- REQUIRED WORK
From the entries that follow, extract each line holding the string "will".

::::::::::

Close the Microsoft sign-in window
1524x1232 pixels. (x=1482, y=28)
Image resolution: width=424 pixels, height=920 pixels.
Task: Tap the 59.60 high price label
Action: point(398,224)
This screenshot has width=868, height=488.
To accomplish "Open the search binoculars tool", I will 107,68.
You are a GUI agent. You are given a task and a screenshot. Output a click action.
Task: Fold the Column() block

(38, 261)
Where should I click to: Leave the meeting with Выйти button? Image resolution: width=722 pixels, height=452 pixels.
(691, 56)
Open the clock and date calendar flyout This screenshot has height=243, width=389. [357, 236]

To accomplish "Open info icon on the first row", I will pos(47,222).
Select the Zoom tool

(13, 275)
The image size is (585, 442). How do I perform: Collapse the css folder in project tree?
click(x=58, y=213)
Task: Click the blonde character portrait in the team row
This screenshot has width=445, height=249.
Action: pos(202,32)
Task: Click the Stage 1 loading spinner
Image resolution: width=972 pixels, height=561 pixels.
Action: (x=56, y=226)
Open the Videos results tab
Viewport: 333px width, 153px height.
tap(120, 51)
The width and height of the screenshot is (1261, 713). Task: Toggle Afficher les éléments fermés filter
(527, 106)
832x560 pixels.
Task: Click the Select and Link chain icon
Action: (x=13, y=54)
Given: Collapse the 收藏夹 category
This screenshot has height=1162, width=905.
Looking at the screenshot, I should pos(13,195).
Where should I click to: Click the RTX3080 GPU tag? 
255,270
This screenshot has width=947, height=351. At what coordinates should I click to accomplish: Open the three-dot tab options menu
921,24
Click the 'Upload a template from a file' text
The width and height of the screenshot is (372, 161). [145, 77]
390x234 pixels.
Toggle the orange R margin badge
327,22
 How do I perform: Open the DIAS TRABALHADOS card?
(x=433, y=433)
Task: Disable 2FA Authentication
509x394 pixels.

::::::::::

- RESPONSE TO THE TASK
To accomplish "Open the search binoculars tool", I will 107,68.
To accomplish "Open info icon on the first row", I will pos(47,222).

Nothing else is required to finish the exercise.